In Case of Recession: Make This Pasta
Saturday, February 07, 2009 posted by Henri
Yeah so there's this thing called the recession. Times are tough and money's tight. Funny because growing up in my family no matter how much money was flowing into the family empire...times were ALWAYS considered tough and money was always tight. In a dramatic reenactment of a scene from the Cosby Show, one day my immigrant father sat me down to have a serious conversion about fiscal realities to hammer home the importance of cash flow and presumed volatilities and he threw in a sprinkling about swoptions and constructing derivatives....blah blah blah. Basically, the take home point was that, according to his financial analysis, a minimum family income to survive in 1980's America was $200,000.
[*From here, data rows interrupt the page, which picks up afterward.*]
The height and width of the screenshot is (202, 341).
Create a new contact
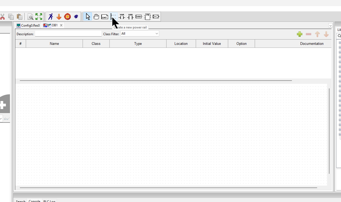click(130, 17)
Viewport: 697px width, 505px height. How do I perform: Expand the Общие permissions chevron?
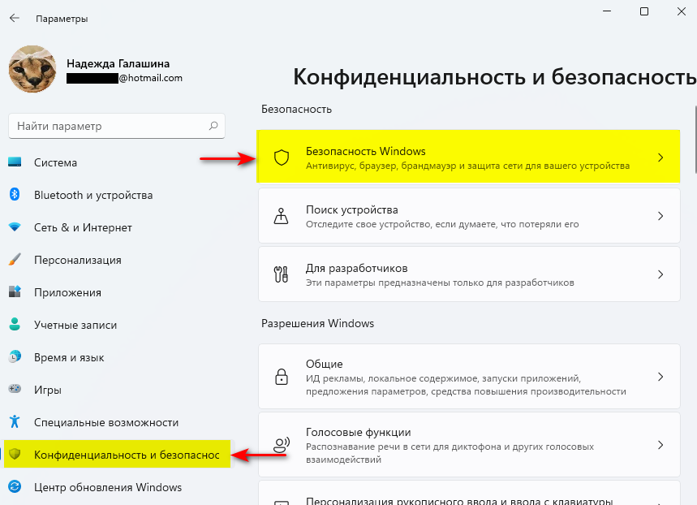[660, 377]
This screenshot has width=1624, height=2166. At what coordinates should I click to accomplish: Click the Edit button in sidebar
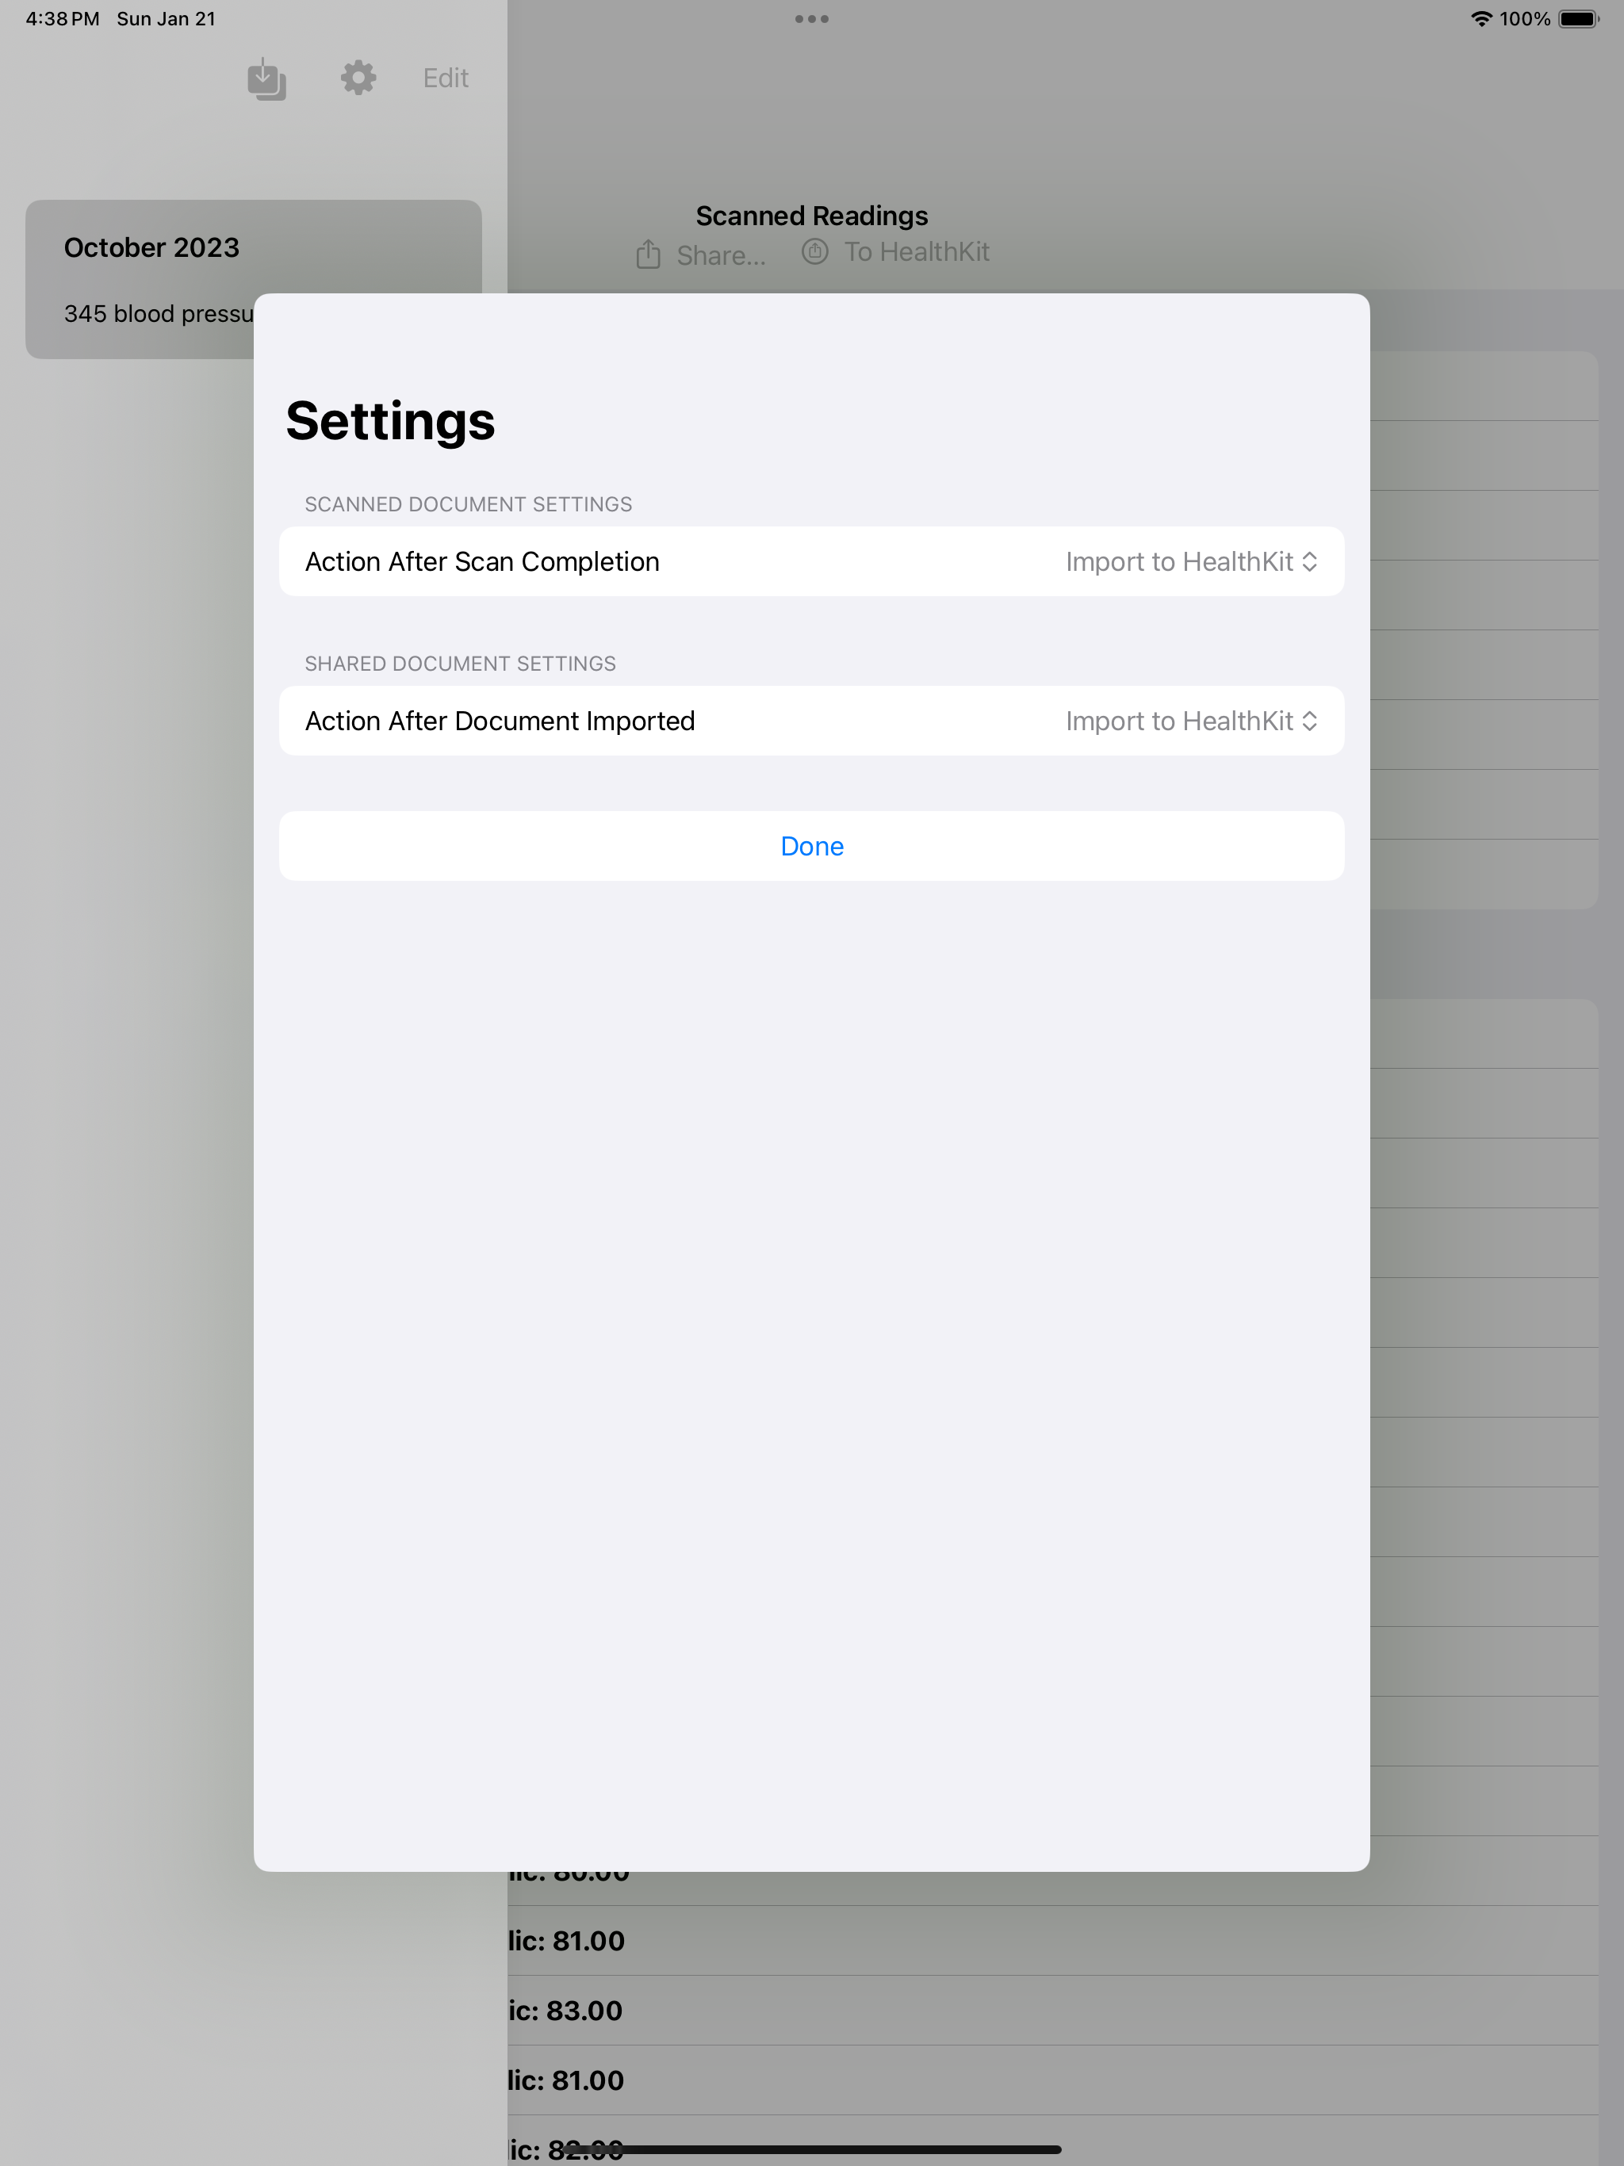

Hey Dad I have my MBA now...I claim shenanigans. You know the funny thing is that his analysis was done in all seriousness. I am sure that there were some pretty big contingencies and assumed financial emergencies like ummm...accounting for a piano falling from the sky and knocking you out of work for a few decades or perhaps a Madoff or two in the mix. Basically I was raised in a home that never felt financially secure no matter how much money we had. I guess it's just the immigrant mentality.
Sometimes the best things in life are free....or at least inexpensive. And genetic spendthrift that I am...I'm always looking for value. In these tough times, it occurred to me that there is no better embodiment of value than making some homemade pasta. It combines entertainment for the kids with a cheap meal that just coincidentally tastes better than pretty much anything.
Yeah, make your own pasta. Make your family happy. Make your 200 large last longer.
Here's what's in it for dads: Gear. It's no Ferrari, heck it's not even a nice espresso maker, but I can afford an Italian pasta maker with multiple gears, a lot of chrome, and it's as heavy as a bench vise. It's still gear and gear is good.
For Kids: Play-Doh you can eat. Enough said.
For Moms: An afternoon your kids and husband are occupied and laughing and somehow in the end dinner is ready.
Ahhh the San Marzano tomato. It's 4 times the price of a normal tomato. But hell...a normal tomato is like a buck a can? You're worth it. Life's too short...you my friend, are absolutely worth 4 bucks. Buy San Marzano tomatoes and get all flossy.
(ummm...these tomatoes aren't real San Marzanos by the way...closest thing they had at the store today)
More Gear: Get a good food mill. Mill some San Marzanos. Get some garlic. A nice olive oil. Some good wine from the night before. Some fresh basil. Salt. That's it. Fry up some garlic in oil. Add the tomatoes and wine. Throw in half the basil now and half in the end. Fuggetaboutit.
Oh Meat? Oh yeah if you want to make a nice Sunday gravy then toss in a ton of meat and let it go all day. Pretty simple. But even without the meat, you've got all you need. Make sure you salt it enough. If it's lacking something....often it's a pinch more salt. Tomatoes are truly strange that way. Careful though because the San Marzanos usually come salted.
OK Pasta. Homemade pasta is really easy.
1 cup of flour
Seriously that's it. Don't mess around.
Make a little flour volcano. Put the egg in. Throw in a few pinches of salt into the egg. Stir it up. Slowly let the egg eat up more and more flour. Add a bit of water when you need it. You should end up with something that has a Play-Doh texture. Knead it a bit, fold, smash, fold. Throw some chunks to the kids and let them mash away. Get it all together again and let it sit while you wait for the sauce to cook down.
Ahhh I forgot the most important part. Listen to some Coletrane. Drink some wine. Kiss your kids and your wife. You're not going to have enough of these nights.
Throw some salted water on the stove to boil. Let your sauce cook down a bit. Break out the pasta maker to the raucous cheers from your kids. Mount it up, take out your sitting pasta dough ball. Rip the ball in half. Grab a piece and feed it to the machine. Fold it in half and feed it again. Repeat. Flour it up when it gets sticky so that it passes through the machine easily. The texture will get smooth and beautiful with each pass.
With fresh pasta I've found that I like it a bit thicker. Like a nickel thick. We usually cut it up into large squares rather than traditional pasta shapes. Like a giant pappardelle. If you don't have a pasta maker you can use a rolling pin. Just roll and fold and roll and fold and roll and fold etc etc. For fun you can cut shapes with a cookie cutter. Clean Play-Doh machines will technically work also.
Boil up your fresh pasta. Sauce it. Add some really nice parmigiano reggianno. You're worth it. Mangia. Mangia. You'll be amazed how much your kids eat.
You just fed your family for like 7 bucks (and the San Marzanos cost $4). Noice.